You define an interface with name class| |”MBean” which defines all of the methods for displaying the data.
public interface myClassMBean {
public String getOwner();
public int getMaxSize();
}
You define the class and the methods to expose the data.
public class myClass implements myClassMBean{
…
// and the methods to expose the data
public String getOwner() {
return fileOwner;
}public int getMaxSize() {
return fileSize;
}}
And you tell JMX to implement it
myClass myClassInstance = new myClass(); // create the instance of myClass
MBeanServer server = ManagementFactory.getPlatformMBeanServer();
ObjectName objectName =….
server.registerMBean(myClassInstance, objectName);
Where myClassInstance is a class instance. The JMX code extracts the name of the class from the object, and can the identify all the methods defined in the class||”MBean” interface. Tools like jconsole can then query these methods, and invoke them.
ObjectName is an object like
ObjectName objectName = new ObjectName(“ColinJava:type=files,name=onefile”);
Where “ColinJava” is a high level element, “type” is a category, and “name” is the description of the instance .
That’s it.
When you use jconsole ( or other tools) to display it you get

You could have
MBeanServer server = ManagementFactory.getPlatformMBeanServer();
ObjectName bigPoolName = new ObjectName(“ColinJava:type=threadpool,name=BigPool”);
server.registerMBean(bigpoolInstance, bigPoolName);ObjectName medPoolName = new ObjectName(“ColinJava:type=threadpool,name=MedPool”);
server.registerMBean(medpoolInstance, medPoolname);ObjectName smPoolName = new ObjectName(“ColinJava:type=threadpool,name=SmallPool”);
server.registerMBean(smallpoolInstance,smPoolName);
This would display the stats data for three pools
- ColinJava
- threadpool
- Bigpool..
- MedPool….
- SmallPool…
- threadpool
And so build up a tree like
- ColinJava
- threadpool
- Bigpool..
- MedPool….
- SmallPool…
- Userids
- Userid+password
- Certificate
- Applications
- Application 1
- Application 2
- Errors
- Applications
- Authentication
- threadpool
You can also have set…() methods to set values, but you need to be more careful; checking authorities, and possibly synchronising updates with other concurrent activity.
You can also have methods like resetStats() which show up within jconsole as Operations.

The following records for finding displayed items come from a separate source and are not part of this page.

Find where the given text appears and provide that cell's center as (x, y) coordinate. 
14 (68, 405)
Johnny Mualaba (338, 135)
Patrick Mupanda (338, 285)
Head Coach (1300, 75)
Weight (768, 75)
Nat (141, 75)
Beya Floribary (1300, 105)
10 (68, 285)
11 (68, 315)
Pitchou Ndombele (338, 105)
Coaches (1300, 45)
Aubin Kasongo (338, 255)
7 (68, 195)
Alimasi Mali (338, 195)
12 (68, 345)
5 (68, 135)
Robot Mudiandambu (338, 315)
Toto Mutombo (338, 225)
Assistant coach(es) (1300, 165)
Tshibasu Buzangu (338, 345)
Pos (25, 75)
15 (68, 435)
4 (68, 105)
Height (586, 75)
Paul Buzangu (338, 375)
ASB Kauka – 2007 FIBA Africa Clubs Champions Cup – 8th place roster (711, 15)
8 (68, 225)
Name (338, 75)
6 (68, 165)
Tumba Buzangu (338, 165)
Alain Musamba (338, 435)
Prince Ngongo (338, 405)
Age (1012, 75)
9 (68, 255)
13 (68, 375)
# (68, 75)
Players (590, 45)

How do I build up the list of what is needed?
It is easy to expose data values which have little value. I remember MQ had a field in the statistics “Number of times the hash table changed”. I never found a use for this. Other times I thought “If only we had a count of ……”
You can collect information from problems reported to you. “It was hard to diagnose because… if we had the count of … the end user could have fixed it without calling us”.
Your performance team is another good source of candidates fields. Part of the performance team’s job is to identify statistics to make it easier to tune the system, and reduce the resources used. It is not just about identifying hot spots.
Before you implement the collection of data, you could present to your team on how the data will be used, and produce some typical graphs. You should get some good feedback, even if it is “I dont understand it”.
What can I use to display the data
There are several ways of displaying the data.
- jconsole – which comes as part of Java can display the data in a window
- python – you can issue a query can capture the data. I have this set up to capture the data every 10 seconds
- other tools using the standard interfaces.